TASK INSTRUCTIONS:
A – Please summarize the article on the U.S. jobless rate in two sentences.
B – Write what comes next in the article on the U.S. jobless rate, picking up after its final sentence.

Start of SELECTED EXTRACT

COVID is fast changing U.S. jobless rate
WASHINGTON — New government data Thursday on layoffs underscored both the severity of the looming unemployment crisis and the challenge Congress and the White House face in deploying effective responses to the coronavirus.
After years of steady economic growth that drove unemployment to a 50-year low, the pandemic has suddenly raised the specter of joblessness on a scale not seen since the onset of the Great Depression.
And it has challenged policy makers and Congress to recognize that the current medical emergency is crippling the economy in ways that are fundamentally different from past financial crises — and may require strategies that are closer to those adopted in wartime than to conventional emergencies.
Bailouts for hard-hit industries and small businesses, for example, could help them survive longterm. But such policies do little to help the millions of workers who are losing all or much of their ability to meet day-to-day living expenses.
Similarly, traditional financial relief packages may not be effective against the kind of panic buying and hoarding that have emptied supermarket and drugstore shelves.
On Wednesday, Treasury Secretary Steven T. Mnuchin warned lawmakers that unemployment could rocket to 20%.

End of SELECTED EXTRACT
Start of RECORDS SHOWN

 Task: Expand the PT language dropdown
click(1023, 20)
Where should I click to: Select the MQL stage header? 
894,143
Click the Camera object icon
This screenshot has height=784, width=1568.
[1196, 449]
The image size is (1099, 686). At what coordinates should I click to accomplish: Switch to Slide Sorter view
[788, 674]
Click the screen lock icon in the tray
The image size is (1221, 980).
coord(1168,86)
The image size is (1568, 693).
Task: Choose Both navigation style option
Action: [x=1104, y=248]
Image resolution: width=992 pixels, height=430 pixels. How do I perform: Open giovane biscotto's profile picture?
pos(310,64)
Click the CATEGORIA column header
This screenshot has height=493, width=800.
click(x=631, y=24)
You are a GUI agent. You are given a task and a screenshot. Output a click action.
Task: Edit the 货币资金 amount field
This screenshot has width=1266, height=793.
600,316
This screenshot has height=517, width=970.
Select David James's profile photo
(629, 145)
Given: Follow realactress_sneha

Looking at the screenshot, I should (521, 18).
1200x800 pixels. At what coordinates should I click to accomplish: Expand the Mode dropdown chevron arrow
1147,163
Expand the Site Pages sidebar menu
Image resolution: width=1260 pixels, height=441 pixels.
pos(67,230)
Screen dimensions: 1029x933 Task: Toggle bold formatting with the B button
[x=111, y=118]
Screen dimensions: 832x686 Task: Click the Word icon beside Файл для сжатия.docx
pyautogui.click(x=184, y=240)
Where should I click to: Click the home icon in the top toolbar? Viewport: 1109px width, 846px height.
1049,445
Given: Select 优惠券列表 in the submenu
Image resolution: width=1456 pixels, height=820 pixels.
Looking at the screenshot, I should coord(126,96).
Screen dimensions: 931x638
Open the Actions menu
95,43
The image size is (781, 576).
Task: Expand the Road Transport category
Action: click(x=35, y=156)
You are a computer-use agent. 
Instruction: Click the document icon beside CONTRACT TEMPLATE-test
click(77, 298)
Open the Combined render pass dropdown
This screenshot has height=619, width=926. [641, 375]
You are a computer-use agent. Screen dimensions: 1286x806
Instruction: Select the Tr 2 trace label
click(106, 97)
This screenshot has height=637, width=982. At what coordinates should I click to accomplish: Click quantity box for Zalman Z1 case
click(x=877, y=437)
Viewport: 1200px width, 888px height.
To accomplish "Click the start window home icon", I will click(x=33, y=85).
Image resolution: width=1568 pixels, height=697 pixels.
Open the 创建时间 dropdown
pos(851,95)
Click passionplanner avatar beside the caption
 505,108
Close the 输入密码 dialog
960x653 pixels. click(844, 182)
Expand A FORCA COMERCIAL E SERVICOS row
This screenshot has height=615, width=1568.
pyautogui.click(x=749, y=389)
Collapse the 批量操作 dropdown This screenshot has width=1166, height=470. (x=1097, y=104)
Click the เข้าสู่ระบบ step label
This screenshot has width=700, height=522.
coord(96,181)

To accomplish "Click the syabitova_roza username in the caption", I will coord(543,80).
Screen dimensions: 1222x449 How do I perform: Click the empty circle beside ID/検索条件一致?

End of RECORDS SHOWN

PER-TASK ANSWERS:
A – New government layoff data showed that the coronavirus pandemic, arriving after years of growth that drove unemployment to a 50-year low, has raised the prospect of joblessness on a scale not seen since the onset of the Great Depression, and Treasury Secretary Steven T. Mnuchin warned that unemployment could reach 20%. Because this medical emergency is hurting the economy in ways fundamentally different from past financial crises, bailouts and traditional relief packages may do little for workers losing income or against panic buying, so strategies closer to wartime ones may be required.

B –
While Mnuchin’s warning may have been a worst-case scenario aimed at goading Congress for quick approval of President Trump’s $1-trillion economic stimulus plan, it was nonetheless far more pessimistic than the administration has ever been, and it spoke to the near certainty of an imminent recession.
The Labor Department’s report Thursday on applications for unemployment insurance during the week ending last Saturday showed a jump of 33% as 70,000 more people filed for jobless benefits compared with the prior week, led by California, Washington state and Nevada.
And it wasn’t until this week that many employers began to send workers home in response to widespread lockdown orders for restaurants, bars and other venues where people congregate in large numbers, and millions of Americans began to shelter in place.
“Today’s jobless claims statistics provide the confirmation, if it was needed, that the economy has just fallen over the cliff and is turning down into a recession,” said Chris Rupkey, chief financial economist at MUFG Bank in New York.